- _SET TASK_: Write out the passage on the origin of Zotero's name between "The web being" and "Podcast 5, 22:48—25:15)", inclusive.

- _SUPPLIED TEXT_:
If you’ve read yesterday’s post (Zotero, an Endnote alternative) or come across Zotero elsewhere, you may have been wondering about its name. I believe most Anglophones pronounce the word [ˌzɔˈtɛɹoʊ] (zoh-TER-o), but the term itself actually derives from the Albanian verb zotëro-j [zɔtərɔj] ‘master, acquire’.1 The final -j marks the 1st person indicative (the regular citation form for Albanian verbs); in the imperative, we would get the bare verb root zotëro [zɔtərɔ]. Such subtleties did not figure in the initial baptismal act though, as we learn from the following transcript of a podcast featuring the people behind Zotero:

The web being what it is, I just quickly googled and found an English-Albanian dictionary and typed a bunch of our keywords that we associated with the project and when I typed in ‘learning’, uhm… one of the variants was ‘to learn something extremely well, that is to master or acquire a skill in learning’ was “zotëroj” [pronounced [ˌzɒˈtuəɹʏdʲ] by DC, MD] (laughs), which we have shortened, we took of the -j at the end which is more of a ‘y’-sound and uh we took off the umlaut …
(Dan Cohen, Library Geeks Podcast 5, 22:48—25:15)

- _GIVEN DATA_:
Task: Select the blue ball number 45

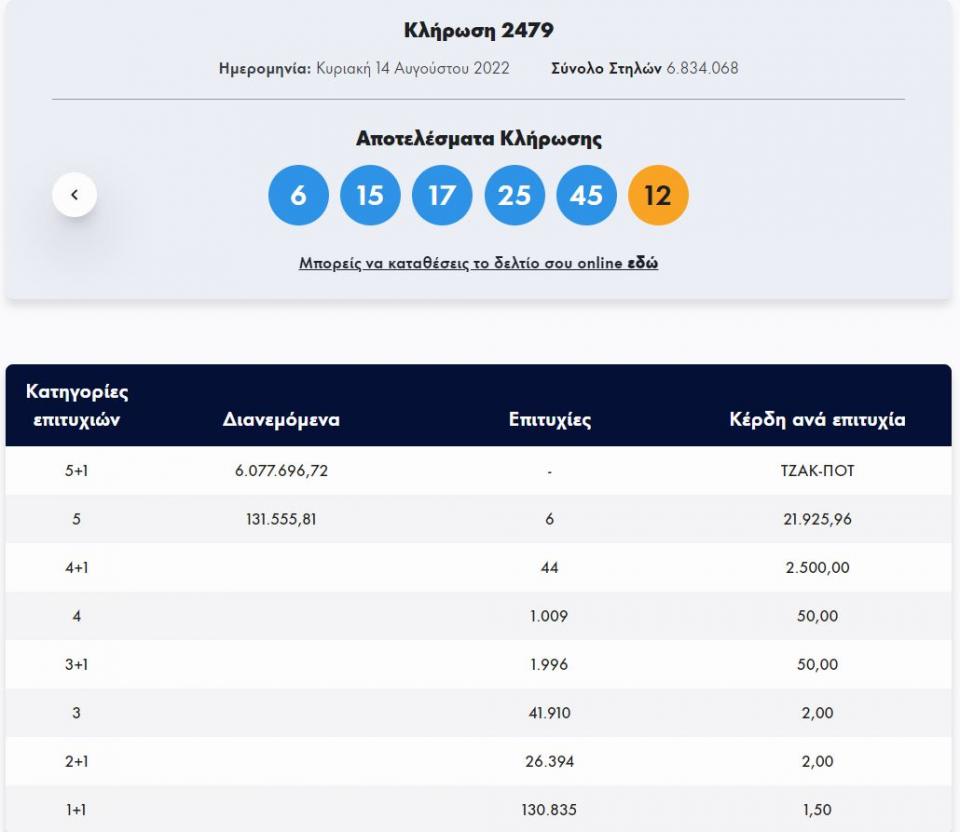Action: (x=586, y=195)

- _ANSWER TO THIS PROBLEM_:
The web being what it is, I just quickly googled and found an English-Albanian dictionary and typed a bunch of our keywords that we associated with the project and when I typed in ‘learning’, uhm… one of the variants was ‘to learn something extremely well, that is to master or acquire a skill in learning’ was “zotëroj” [pronounced [ˌzɒˈtuəɹʏdʲ] by DC, MD] (laughs), which we have shortened, we took of the -j at the end which is more of a ‘y’-sound and uh we took off the umlaut …
(Dan Cohen, Library Geeks Podcast 5, 22:48—25:15)